Thanks for all the posts, Chiffers. Of course, the percentage in the title is arbitrary and on the one hand rather meaningless. Good conversation starter, though, and made my point of how important the emb hole seems to be.
Terry said, “It’s my routine experience that a 19th century flute usually benefits dramatically from being fitted with a new head.”
Just before I read this thread, I posted a new thread about how much my Boosey Pratten’s Perfected improved when I replaced the original head joint with my Olwell head joint. Maybe another example, Terry. I suppose it must be the cut of the embouchure, since they are similar heads in other regards.
90% ? Who knows? All I know is that it has transformed a real chore (filling the Pratten’s and getting enough breath to play a full phrase) to a pure pleasure. I can now play 8 to 12 bars with each breath, versus 3 or 4 with the original head joint.
Does the ‘routine’ mean ‘all such’, or merely ‘all which end up under a flute-surgeon’s care for any non-specific malaise’? Is suppose this means, are there a stack of 19th century flutes that you might see only to measure, which no one would consider mucking with the head joint that you include, regardless? Or is it the set of all flutes that provoke the jaundiced look of non-specific dissatisfaction that you mean?
That’s what bothers me, Lars.
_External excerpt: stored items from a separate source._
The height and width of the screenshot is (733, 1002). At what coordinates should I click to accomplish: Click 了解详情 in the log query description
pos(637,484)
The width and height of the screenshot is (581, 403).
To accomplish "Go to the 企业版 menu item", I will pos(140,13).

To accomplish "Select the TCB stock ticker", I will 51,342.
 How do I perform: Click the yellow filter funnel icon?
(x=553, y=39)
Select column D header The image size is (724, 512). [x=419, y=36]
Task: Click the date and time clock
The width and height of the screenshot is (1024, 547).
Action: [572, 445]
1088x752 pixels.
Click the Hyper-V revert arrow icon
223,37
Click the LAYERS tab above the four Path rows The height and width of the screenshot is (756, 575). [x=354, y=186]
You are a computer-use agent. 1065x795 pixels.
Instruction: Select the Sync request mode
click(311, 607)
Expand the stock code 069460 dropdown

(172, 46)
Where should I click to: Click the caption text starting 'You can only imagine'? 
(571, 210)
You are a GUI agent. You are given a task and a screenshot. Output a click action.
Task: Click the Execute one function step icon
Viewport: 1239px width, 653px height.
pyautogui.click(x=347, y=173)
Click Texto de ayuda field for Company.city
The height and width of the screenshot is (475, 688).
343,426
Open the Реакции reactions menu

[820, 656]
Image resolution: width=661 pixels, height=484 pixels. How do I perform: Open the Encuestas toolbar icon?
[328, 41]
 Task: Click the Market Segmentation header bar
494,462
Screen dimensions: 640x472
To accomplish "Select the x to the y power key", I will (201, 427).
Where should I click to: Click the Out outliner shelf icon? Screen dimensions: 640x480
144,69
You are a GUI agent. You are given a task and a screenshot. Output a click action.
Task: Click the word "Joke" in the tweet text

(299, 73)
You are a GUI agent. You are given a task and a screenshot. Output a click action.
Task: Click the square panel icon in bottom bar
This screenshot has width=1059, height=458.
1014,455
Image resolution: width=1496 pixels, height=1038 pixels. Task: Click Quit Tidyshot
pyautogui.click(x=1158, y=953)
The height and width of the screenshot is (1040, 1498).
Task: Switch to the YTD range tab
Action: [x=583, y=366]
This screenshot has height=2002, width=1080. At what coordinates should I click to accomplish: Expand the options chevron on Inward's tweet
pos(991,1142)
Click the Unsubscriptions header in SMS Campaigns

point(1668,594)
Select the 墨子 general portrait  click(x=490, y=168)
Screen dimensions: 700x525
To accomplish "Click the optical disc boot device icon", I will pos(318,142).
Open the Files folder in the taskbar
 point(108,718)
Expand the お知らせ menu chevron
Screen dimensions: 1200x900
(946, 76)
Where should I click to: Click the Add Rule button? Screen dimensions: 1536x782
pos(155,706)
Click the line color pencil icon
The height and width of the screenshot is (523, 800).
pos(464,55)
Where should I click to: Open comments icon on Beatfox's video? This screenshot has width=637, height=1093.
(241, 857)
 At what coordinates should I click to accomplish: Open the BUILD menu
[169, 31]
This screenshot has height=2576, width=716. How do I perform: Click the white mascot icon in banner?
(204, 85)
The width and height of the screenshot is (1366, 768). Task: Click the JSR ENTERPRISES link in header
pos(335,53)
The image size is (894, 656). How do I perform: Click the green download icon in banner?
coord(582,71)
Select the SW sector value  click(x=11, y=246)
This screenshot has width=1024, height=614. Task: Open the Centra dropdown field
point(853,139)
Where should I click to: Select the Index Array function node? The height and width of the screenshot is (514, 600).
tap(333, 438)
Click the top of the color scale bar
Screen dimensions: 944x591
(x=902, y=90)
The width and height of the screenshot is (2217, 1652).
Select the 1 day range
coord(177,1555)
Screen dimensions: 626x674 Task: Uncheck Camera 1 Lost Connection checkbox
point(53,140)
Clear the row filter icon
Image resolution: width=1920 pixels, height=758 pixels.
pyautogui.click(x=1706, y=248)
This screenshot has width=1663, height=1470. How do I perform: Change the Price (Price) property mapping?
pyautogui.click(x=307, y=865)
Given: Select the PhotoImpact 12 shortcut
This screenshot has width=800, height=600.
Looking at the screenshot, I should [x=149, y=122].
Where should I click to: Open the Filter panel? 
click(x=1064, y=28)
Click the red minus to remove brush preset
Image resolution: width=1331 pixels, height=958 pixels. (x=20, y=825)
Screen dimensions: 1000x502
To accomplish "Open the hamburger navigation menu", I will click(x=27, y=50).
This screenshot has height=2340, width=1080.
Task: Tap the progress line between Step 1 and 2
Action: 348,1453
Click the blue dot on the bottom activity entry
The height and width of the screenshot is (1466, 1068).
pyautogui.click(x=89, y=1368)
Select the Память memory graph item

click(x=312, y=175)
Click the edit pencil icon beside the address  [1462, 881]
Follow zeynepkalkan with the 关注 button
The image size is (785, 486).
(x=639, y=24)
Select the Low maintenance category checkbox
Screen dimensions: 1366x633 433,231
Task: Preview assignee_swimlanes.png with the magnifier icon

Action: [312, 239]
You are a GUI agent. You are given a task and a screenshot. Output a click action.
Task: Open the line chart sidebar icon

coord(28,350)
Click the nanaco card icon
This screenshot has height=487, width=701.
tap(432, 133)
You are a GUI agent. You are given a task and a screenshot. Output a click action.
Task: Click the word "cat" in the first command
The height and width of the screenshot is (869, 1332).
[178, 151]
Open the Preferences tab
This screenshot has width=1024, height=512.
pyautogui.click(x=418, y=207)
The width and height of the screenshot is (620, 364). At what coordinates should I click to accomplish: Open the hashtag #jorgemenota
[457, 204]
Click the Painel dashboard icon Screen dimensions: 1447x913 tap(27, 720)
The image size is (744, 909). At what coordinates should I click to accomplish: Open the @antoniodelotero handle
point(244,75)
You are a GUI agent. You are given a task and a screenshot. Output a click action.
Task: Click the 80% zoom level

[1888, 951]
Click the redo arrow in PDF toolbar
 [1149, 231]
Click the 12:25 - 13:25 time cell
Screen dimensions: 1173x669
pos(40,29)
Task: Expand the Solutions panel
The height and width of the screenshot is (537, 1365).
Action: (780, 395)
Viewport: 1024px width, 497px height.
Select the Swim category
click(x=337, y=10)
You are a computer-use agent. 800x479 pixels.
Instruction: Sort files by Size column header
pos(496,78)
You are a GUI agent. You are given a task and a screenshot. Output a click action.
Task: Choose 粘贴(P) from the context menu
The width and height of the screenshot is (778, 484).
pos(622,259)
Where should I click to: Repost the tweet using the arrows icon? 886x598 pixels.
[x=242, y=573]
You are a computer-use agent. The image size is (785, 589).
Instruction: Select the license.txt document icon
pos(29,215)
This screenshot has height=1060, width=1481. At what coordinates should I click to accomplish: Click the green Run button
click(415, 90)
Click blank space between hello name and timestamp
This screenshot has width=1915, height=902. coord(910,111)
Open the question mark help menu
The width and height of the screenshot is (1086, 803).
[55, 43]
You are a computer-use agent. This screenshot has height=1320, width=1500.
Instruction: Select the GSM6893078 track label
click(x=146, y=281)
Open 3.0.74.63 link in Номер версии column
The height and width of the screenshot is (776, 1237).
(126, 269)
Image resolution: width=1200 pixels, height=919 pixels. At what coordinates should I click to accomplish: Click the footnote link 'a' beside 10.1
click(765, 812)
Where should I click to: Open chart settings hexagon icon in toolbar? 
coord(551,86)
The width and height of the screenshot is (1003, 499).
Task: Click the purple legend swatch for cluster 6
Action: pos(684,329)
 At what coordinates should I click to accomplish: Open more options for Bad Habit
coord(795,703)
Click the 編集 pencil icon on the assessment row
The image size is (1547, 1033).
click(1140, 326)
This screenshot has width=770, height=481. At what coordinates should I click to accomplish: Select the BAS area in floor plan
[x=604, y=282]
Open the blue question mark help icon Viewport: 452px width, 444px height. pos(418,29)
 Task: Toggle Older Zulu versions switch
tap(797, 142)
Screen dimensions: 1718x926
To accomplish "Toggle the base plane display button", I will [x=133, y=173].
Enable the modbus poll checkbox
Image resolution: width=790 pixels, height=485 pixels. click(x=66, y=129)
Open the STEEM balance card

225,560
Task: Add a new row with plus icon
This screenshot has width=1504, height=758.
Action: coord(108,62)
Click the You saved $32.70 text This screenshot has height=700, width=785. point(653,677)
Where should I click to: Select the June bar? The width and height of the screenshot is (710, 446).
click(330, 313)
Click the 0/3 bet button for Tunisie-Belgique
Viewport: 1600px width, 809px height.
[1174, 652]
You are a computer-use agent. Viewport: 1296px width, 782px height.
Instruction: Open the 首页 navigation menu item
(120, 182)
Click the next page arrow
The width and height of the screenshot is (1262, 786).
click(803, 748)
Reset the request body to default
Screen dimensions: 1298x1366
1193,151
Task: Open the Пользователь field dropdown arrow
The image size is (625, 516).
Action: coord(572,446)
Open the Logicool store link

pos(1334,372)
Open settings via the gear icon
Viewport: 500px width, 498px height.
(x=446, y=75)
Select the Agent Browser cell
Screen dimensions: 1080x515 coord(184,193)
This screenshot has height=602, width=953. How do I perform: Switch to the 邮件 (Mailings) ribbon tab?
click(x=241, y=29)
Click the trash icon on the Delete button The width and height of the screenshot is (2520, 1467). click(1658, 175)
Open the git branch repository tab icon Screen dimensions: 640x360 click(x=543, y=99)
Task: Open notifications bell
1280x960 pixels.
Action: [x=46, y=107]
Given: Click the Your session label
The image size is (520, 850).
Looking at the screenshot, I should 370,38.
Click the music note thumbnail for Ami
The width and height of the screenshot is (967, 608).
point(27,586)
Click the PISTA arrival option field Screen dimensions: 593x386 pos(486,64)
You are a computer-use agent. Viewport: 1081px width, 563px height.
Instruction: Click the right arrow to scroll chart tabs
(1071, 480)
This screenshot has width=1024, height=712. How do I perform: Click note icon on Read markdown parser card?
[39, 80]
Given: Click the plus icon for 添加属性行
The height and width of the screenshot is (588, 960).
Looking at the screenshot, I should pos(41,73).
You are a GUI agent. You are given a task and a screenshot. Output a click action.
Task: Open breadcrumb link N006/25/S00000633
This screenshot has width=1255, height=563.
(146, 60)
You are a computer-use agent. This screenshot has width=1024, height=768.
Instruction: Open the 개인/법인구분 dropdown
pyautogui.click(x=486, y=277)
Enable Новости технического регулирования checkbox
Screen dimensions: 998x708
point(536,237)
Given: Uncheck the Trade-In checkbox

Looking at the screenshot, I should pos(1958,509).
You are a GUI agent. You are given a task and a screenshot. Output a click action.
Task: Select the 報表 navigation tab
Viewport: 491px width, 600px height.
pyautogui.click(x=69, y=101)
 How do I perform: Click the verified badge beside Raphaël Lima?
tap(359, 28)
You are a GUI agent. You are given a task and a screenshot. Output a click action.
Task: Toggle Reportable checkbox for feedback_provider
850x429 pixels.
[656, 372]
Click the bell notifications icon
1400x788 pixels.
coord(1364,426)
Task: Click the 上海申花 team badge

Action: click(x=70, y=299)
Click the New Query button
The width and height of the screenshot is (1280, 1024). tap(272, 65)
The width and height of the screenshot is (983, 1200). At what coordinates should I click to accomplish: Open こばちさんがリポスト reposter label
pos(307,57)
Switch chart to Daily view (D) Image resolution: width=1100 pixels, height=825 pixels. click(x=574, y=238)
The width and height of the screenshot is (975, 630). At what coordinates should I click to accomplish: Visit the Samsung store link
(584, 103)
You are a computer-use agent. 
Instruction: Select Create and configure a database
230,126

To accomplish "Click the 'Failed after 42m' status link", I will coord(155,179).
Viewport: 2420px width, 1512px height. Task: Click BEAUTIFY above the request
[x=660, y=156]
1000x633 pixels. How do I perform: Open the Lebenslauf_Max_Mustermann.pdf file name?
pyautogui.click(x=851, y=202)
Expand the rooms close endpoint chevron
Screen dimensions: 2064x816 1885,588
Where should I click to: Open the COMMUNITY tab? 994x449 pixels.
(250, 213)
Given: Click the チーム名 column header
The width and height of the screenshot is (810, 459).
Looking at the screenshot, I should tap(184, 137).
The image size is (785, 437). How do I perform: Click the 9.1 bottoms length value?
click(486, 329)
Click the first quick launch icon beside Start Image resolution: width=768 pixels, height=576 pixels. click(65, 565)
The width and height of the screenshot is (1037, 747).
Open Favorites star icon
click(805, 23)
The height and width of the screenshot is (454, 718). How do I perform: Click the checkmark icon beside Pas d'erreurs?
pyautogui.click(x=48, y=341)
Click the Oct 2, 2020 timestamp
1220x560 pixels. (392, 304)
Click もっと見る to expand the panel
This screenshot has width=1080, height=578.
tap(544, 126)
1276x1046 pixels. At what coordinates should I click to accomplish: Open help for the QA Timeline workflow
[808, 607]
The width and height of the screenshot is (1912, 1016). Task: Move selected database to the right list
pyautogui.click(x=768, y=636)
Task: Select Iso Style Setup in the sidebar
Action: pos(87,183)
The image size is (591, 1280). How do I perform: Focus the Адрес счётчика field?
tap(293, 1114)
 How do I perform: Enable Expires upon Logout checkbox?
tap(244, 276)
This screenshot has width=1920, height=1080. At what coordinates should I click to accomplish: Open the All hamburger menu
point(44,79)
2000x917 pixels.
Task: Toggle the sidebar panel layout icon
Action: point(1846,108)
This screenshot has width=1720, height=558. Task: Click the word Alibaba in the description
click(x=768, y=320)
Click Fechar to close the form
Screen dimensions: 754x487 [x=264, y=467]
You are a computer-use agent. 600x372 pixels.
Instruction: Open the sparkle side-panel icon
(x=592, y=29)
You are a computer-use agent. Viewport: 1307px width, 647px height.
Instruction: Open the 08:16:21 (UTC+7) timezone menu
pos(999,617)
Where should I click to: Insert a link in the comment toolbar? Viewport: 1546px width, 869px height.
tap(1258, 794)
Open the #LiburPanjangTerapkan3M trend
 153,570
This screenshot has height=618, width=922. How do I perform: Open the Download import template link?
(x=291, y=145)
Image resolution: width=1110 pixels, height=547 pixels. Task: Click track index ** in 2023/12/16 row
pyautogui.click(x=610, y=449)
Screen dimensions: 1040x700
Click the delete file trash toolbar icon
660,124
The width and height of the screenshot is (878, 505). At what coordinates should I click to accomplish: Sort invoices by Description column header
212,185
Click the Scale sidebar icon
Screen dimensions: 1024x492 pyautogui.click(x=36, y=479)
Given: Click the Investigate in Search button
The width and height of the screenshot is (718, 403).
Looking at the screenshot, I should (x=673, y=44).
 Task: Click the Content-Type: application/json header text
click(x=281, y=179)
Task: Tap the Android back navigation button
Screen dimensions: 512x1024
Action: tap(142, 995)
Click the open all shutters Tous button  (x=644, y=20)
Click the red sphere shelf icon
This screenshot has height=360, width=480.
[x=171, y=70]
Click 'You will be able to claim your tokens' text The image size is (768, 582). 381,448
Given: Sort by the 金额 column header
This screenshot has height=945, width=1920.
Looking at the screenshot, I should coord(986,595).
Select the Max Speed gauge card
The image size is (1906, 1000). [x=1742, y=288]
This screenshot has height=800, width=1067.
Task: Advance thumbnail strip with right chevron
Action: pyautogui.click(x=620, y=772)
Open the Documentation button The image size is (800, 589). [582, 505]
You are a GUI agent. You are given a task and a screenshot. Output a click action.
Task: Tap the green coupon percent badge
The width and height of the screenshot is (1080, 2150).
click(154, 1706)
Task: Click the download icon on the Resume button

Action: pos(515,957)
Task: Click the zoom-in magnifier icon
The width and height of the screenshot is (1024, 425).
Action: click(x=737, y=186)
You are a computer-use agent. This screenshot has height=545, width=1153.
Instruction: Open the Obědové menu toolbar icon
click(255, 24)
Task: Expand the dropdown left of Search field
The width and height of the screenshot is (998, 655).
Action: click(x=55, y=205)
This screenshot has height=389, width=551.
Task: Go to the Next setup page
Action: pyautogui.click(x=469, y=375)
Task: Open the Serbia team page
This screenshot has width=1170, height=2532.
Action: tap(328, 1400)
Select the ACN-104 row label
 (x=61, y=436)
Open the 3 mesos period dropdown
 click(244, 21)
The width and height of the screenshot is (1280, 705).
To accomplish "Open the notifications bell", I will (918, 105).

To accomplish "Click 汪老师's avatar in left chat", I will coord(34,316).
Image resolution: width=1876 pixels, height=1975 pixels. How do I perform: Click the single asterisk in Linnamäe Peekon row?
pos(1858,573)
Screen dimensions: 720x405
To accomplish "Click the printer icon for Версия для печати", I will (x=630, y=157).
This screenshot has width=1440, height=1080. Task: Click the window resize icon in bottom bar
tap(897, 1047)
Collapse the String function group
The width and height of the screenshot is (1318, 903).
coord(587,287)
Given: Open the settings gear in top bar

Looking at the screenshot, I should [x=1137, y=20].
Sometimes it’s really obvious what the difference is - the original has been hacked, or its edge is really rounded, or is not undercut at all, or something equally obvious. But often, the differences in performance are massive, but the difference in physical appearance is little. The discrepancy is enough that I think it warrants investigation, and I’ve listed it in the Picklist of Potential Investigations. The investigation might just point up how unobservant I am, but even that would be more comforting than wondering!
90% ? Who knows? All I know is that it has transformed a real chore (filling the Pratten’s and getting enough breath to play a full phrase) to a pure pleasure. I can now play 8 to 12 bars with each breath, versus 3 or 4 with the original head joint.
I’m glad others (and not just makers!) are finding the same thing. It would be well within the psychology of reasonable self-delusion for makers to think their heads were better than the old masters’! The probability is that there is a mix of reasons, which is the usual thing with flutes.
Closer to “all such”, but I’d have to jump in and say that’s unscientific, as I haven’t consistently tested all comers. (Which is more than a bit slack, given how easy it now is. I made up a special test barrel which enables me to fit my heads to almost all comers.)
Of course, I can’t be sure that if I found one of my heads better than the original, then the customer would too. But I’ve certainly made lots of new heads and had very positive feedback from the customers.
One factor that may be significant is that most of my heads are the “eccentric bore” type, which gives a deeper chimney with the usual outside diameter. So immediately we can’t be sure if that’s an issue in identifying reason for difference. Couple that with the usual day-to-day variability of a human player and you are much at sea. I hope that when I get to making the artificial flute blower, we might get the repeatability needed to determine these things.